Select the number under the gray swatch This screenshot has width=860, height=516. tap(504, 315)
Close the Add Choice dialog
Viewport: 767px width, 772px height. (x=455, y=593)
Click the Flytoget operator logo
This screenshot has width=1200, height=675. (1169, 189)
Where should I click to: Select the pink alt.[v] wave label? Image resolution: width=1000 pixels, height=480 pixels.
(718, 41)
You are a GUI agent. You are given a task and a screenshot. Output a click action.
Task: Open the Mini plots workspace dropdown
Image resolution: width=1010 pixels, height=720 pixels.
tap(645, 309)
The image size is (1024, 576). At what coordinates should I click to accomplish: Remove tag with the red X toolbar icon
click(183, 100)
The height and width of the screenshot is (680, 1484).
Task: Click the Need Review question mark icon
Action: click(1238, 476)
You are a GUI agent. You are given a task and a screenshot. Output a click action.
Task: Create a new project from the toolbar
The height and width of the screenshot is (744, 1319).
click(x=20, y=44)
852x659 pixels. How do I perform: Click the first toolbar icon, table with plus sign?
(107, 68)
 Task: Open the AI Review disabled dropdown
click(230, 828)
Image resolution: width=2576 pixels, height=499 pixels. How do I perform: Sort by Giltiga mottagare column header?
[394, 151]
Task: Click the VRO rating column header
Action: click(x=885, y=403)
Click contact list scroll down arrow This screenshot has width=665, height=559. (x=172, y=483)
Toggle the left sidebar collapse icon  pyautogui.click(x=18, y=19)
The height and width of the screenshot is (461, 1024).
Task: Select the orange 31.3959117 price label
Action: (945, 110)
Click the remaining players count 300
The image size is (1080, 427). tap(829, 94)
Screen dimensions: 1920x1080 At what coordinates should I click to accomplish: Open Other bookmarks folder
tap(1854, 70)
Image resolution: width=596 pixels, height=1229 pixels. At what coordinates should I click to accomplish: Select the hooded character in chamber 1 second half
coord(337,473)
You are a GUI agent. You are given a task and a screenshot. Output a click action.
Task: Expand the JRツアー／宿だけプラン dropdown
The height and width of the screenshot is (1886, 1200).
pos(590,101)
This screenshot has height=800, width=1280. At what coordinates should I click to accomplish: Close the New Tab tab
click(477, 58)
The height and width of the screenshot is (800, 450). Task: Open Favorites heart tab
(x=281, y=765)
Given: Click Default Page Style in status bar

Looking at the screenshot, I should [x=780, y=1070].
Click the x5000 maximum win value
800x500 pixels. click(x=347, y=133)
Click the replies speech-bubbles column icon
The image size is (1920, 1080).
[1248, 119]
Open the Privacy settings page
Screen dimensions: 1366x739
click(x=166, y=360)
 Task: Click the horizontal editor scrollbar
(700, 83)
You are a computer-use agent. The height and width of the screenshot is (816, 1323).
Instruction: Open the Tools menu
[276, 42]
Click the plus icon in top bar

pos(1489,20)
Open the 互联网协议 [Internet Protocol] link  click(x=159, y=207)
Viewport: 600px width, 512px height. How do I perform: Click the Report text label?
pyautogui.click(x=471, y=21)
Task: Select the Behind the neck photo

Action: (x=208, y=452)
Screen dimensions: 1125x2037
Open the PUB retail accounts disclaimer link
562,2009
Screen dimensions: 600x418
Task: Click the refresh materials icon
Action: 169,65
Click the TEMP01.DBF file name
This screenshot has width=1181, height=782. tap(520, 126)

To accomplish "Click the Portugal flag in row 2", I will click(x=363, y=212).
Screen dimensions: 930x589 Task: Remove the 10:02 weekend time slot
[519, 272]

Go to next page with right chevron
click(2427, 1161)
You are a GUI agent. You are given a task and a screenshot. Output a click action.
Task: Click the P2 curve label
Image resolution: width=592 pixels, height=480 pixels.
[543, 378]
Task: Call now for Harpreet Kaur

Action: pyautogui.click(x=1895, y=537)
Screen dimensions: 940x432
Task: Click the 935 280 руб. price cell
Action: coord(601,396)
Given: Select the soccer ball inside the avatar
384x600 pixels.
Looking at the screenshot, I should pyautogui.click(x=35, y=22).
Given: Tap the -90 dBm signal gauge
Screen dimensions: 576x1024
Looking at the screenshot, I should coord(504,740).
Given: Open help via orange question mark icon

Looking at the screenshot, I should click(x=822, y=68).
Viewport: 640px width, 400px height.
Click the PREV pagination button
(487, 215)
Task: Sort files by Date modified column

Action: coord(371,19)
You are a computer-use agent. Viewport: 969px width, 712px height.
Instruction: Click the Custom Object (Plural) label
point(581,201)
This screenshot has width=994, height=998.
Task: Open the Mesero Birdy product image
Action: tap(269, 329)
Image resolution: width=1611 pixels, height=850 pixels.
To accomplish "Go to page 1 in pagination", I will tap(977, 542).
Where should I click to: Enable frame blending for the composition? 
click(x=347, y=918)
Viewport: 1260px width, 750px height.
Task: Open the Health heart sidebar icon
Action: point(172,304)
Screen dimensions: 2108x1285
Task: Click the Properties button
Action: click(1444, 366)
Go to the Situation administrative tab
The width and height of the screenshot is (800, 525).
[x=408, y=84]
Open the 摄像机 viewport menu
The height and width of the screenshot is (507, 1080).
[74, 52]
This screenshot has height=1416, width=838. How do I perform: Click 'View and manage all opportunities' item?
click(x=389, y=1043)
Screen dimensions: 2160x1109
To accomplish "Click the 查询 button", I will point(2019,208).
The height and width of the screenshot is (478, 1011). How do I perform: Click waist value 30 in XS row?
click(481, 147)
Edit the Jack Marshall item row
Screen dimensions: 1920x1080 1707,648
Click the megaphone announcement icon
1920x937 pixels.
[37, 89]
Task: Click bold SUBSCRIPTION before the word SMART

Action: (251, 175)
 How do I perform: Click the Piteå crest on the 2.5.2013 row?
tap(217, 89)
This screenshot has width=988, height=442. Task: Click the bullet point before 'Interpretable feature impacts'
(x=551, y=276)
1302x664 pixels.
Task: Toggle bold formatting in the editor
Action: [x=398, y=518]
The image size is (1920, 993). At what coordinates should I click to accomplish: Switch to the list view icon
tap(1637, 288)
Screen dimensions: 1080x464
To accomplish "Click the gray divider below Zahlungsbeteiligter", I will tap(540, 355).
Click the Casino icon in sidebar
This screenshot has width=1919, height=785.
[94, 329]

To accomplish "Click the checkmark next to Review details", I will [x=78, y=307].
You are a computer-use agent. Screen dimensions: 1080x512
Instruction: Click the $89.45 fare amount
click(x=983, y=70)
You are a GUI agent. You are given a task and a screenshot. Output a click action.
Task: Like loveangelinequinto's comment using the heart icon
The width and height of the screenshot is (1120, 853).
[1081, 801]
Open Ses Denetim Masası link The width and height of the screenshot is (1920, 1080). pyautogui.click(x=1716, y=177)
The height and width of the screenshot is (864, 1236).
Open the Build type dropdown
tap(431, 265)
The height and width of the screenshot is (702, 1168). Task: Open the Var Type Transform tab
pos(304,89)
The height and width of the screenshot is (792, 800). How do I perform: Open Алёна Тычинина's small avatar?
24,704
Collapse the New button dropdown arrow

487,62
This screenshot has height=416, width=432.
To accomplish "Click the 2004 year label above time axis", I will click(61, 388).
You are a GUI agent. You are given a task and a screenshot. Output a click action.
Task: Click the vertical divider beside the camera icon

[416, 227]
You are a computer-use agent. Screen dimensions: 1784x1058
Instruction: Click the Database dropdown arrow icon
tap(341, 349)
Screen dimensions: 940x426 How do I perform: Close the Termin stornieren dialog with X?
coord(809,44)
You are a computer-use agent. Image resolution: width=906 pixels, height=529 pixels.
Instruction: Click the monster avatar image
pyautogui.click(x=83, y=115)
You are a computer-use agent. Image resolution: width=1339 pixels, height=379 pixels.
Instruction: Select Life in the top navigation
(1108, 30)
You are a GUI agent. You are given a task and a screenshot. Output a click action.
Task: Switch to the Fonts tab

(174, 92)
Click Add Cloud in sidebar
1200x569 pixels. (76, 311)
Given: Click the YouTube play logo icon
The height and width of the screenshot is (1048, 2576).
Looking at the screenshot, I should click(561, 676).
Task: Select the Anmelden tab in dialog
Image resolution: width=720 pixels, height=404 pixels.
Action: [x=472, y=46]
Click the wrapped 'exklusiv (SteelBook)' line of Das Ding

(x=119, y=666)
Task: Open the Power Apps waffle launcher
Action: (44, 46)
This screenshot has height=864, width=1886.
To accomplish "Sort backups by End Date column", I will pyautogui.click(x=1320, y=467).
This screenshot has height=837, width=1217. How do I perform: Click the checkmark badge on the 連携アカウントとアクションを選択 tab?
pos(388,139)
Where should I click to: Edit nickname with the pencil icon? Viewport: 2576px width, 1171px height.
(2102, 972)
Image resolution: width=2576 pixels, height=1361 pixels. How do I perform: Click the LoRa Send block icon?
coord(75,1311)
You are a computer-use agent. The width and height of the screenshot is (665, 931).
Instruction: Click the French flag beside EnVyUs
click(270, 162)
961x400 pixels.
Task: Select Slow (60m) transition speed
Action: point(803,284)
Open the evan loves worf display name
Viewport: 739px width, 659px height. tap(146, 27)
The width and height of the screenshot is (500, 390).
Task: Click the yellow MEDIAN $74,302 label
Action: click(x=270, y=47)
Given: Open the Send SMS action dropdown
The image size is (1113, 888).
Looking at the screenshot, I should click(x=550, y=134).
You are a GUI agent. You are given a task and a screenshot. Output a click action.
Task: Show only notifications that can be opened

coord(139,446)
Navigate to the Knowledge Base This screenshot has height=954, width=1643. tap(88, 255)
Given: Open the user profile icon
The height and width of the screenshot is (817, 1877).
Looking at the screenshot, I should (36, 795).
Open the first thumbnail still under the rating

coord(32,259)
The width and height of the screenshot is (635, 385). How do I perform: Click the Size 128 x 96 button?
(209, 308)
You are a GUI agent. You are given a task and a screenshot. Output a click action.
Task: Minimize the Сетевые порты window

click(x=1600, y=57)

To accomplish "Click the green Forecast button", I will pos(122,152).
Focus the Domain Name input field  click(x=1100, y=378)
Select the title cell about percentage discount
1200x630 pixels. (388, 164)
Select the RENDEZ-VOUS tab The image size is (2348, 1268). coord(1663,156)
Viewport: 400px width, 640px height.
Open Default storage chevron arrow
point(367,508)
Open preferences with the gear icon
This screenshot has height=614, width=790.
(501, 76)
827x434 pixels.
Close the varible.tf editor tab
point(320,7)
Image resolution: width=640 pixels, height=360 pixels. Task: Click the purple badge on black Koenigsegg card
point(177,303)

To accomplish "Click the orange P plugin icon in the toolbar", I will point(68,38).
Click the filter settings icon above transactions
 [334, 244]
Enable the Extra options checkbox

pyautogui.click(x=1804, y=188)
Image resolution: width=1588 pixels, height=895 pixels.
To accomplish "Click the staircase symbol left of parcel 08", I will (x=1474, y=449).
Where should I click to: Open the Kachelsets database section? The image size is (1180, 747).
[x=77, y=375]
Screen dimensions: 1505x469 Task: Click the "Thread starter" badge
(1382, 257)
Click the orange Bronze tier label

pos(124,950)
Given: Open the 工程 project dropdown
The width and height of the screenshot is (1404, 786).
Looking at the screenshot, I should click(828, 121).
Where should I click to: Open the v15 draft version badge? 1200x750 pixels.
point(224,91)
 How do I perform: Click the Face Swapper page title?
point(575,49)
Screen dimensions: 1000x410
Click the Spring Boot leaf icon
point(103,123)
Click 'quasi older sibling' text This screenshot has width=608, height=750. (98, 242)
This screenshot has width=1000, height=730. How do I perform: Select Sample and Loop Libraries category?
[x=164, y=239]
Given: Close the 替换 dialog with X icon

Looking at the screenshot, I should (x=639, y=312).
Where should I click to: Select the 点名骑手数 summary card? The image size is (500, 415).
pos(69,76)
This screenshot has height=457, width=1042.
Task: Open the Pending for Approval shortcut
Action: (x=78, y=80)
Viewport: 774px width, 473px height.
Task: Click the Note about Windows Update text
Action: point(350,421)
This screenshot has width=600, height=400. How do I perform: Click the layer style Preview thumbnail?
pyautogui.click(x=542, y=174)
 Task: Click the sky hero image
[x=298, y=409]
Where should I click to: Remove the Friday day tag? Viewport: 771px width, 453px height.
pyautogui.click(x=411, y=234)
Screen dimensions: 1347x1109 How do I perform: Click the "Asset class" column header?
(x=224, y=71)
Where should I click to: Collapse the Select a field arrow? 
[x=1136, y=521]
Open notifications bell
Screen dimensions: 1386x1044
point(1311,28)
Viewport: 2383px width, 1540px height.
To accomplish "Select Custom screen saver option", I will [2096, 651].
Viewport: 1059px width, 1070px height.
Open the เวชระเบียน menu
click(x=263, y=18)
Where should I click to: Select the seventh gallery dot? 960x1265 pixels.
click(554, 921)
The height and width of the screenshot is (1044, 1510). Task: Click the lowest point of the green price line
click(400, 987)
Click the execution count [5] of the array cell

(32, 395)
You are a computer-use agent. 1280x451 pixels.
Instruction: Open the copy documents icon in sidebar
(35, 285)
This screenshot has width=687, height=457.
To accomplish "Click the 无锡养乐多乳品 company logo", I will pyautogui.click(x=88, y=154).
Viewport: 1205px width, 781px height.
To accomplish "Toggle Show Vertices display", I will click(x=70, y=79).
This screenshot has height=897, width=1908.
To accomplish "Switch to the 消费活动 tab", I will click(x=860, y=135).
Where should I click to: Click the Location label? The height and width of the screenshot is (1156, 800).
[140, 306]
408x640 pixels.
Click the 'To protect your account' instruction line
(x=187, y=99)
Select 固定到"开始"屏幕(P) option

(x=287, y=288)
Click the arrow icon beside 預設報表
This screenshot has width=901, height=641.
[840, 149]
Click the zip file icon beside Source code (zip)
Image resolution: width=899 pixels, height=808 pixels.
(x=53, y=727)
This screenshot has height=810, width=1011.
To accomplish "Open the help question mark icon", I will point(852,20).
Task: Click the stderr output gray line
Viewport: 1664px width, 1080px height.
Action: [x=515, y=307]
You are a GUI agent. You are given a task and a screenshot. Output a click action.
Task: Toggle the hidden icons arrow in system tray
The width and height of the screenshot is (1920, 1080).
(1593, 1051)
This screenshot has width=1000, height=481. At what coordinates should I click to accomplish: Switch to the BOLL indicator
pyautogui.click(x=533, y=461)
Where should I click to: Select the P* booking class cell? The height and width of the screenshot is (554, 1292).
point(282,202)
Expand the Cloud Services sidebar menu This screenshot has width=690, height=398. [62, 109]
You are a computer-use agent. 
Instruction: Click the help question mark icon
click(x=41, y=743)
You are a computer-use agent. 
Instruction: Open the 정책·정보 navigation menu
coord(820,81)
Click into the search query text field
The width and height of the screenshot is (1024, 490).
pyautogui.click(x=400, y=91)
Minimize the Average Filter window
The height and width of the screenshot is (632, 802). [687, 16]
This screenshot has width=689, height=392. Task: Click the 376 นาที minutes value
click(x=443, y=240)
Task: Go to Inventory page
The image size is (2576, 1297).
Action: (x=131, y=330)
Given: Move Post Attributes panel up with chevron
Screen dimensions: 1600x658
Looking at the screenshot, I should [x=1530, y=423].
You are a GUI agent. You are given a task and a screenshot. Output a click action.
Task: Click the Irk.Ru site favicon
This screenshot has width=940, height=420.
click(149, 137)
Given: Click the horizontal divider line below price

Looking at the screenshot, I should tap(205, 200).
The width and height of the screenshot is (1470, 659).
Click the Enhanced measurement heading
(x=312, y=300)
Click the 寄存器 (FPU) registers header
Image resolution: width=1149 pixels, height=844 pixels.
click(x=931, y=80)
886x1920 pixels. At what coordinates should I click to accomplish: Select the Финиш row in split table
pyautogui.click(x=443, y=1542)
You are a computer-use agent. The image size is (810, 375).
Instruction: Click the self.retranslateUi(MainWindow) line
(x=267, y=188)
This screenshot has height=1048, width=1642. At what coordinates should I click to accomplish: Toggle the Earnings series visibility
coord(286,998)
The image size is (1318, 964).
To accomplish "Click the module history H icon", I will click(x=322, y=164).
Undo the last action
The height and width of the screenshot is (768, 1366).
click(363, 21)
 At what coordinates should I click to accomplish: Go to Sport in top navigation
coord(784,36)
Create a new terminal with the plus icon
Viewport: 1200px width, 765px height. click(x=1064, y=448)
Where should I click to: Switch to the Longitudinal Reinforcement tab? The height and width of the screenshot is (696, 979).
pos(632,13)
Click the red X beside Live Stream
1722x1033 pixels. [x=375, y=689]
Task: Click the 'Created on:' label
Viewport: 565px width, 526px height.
◇ ◇ ◇ ◇ ◇ ◇ ◇
Please return each line of the material above that contains the word "bold".

Reply ::
Task: Click bold SUBSCRIPTION before the word SMART
Task: Toggle bold formatting in the editor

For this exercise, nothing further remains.